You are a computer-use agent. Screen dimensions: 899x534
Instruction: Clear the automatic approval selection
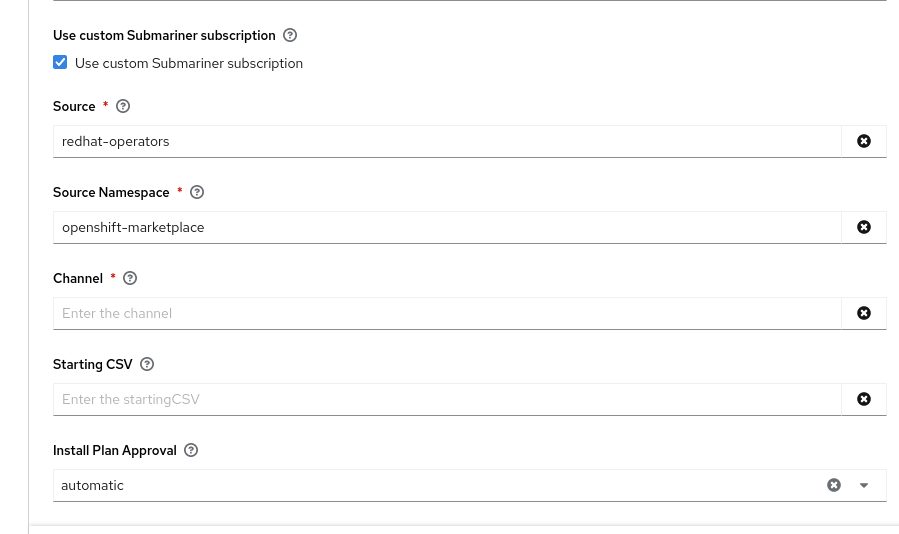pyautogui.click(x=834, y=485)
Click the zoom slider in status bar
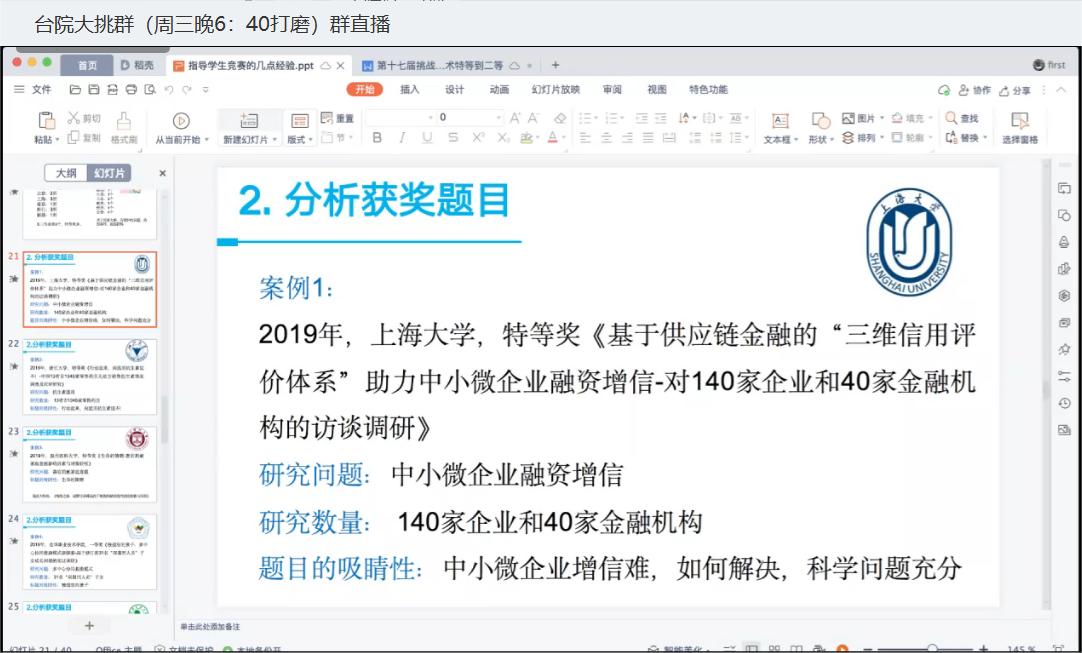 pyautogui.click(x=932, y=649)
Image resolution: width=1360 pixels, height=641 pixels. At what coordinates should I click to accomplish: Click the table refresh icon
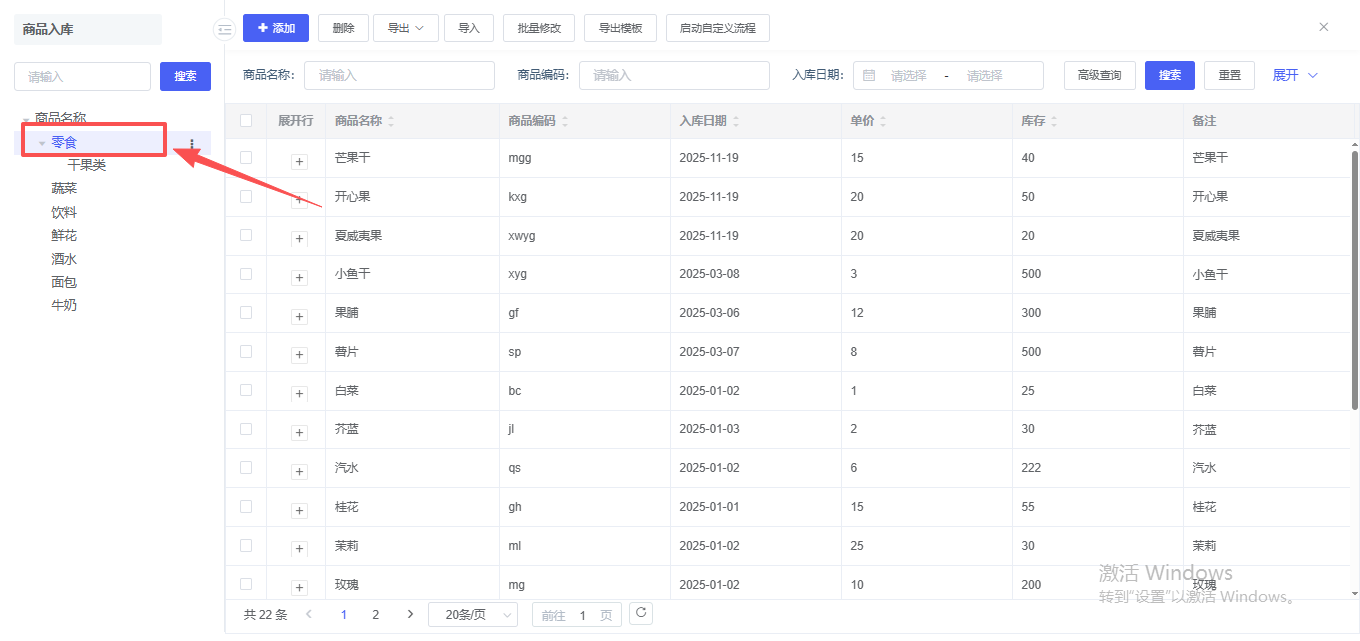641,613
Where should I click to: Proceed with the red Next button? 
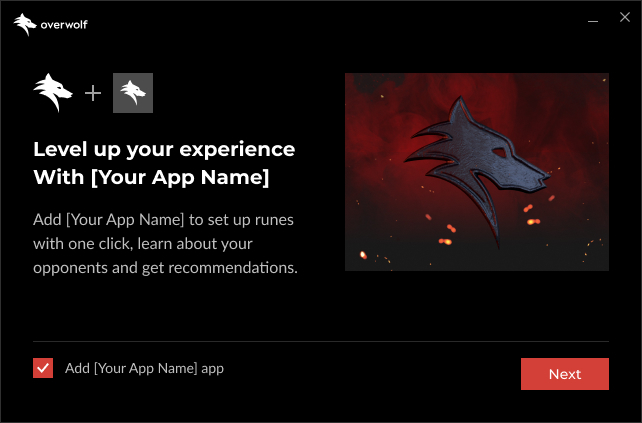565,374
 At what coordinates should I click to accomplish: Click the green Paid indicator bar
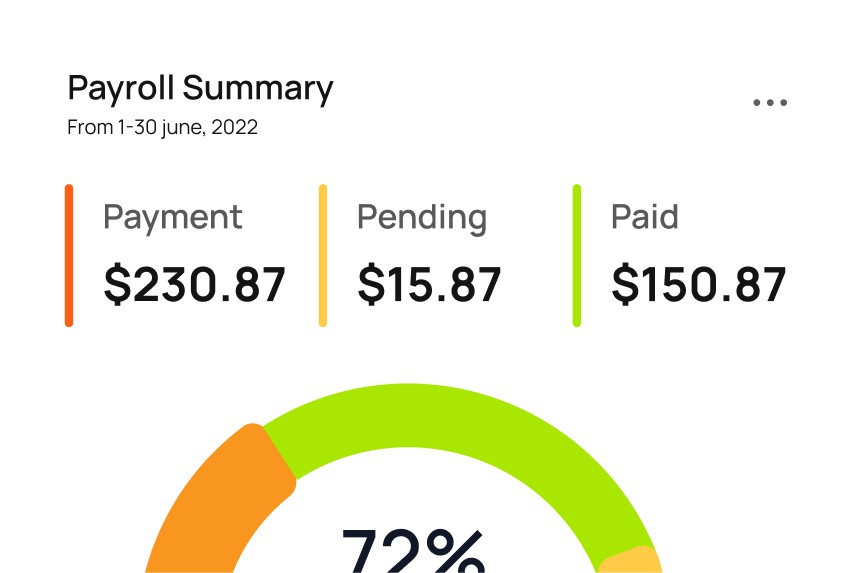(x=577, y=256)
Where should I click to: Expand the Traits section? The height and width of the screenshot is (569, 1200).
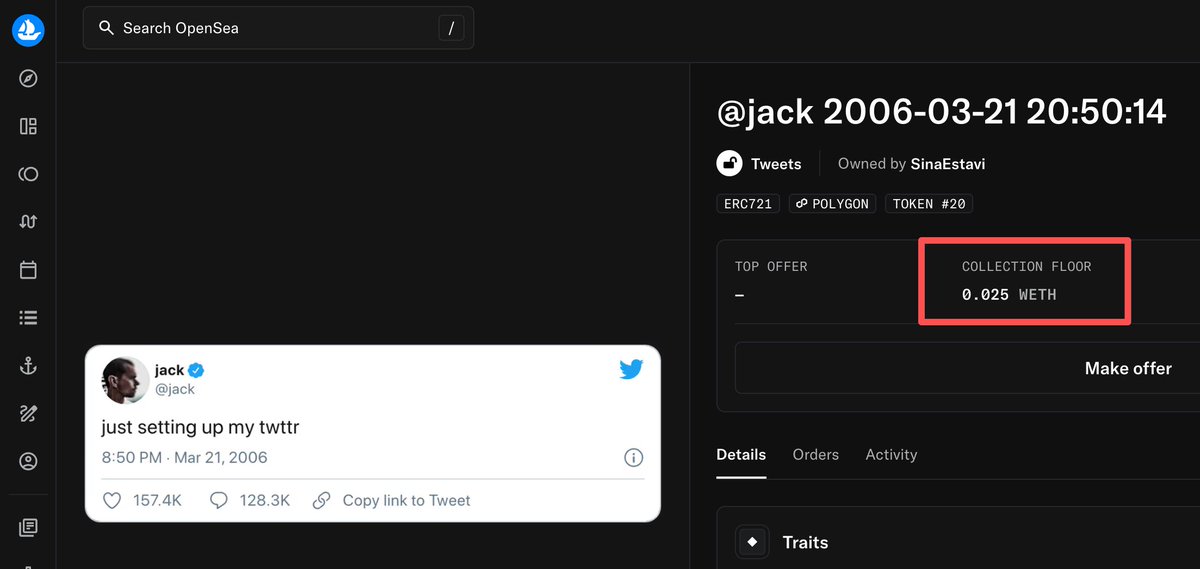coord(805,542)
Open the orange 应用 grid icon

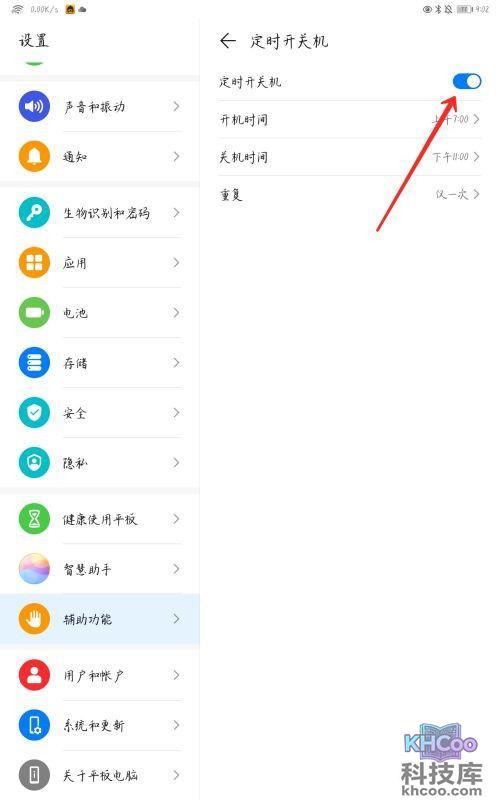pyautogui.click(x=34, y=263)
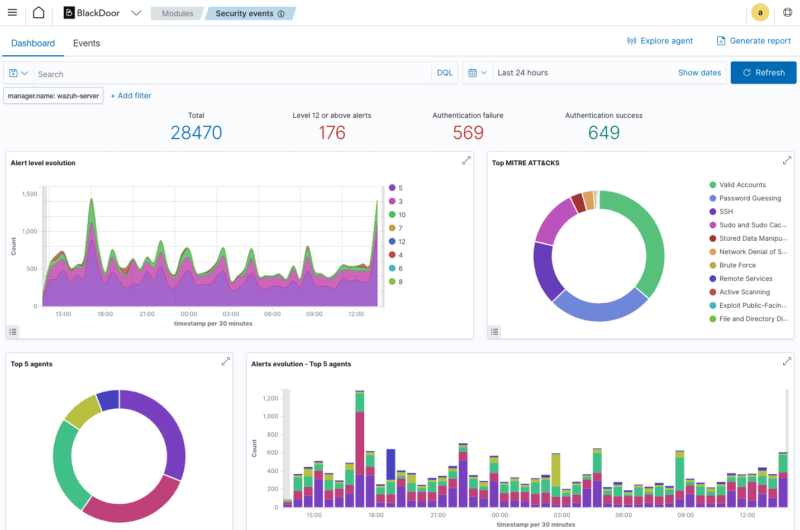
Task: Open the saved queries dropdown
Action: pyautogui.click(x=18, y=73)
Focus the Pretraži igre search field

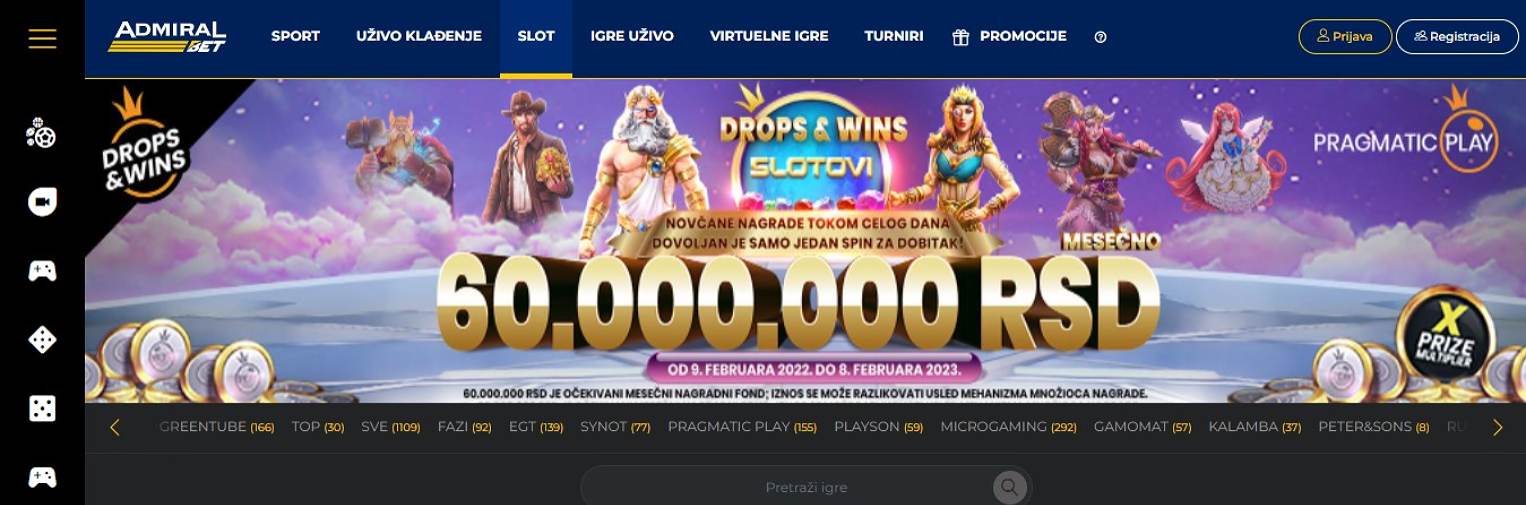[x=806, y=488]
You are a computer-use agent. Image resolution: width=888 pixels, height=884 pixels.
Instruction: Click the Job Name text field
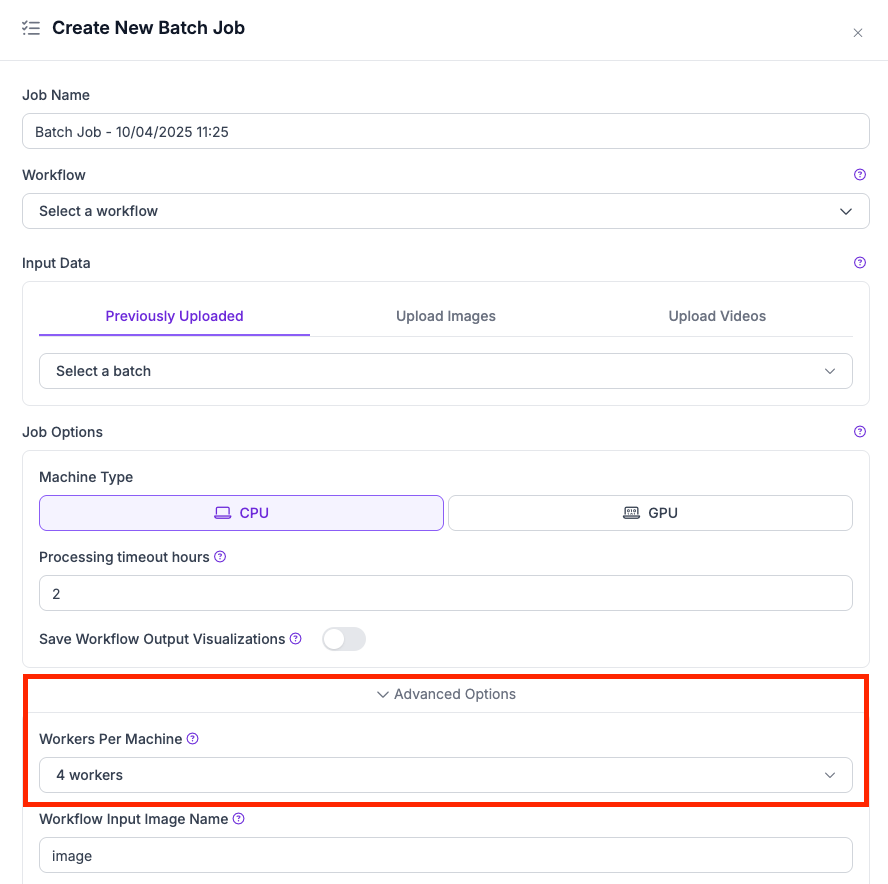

::::::

▸ ASSIGNED TASK
List every line above that holds the word "computer".

▸ EXERCISE ANSWER
You are a computer-use agent. Screen dimensions: 899x534
You are a computer-use agent. Image resolution: width=888 pixels, height=884 pixels.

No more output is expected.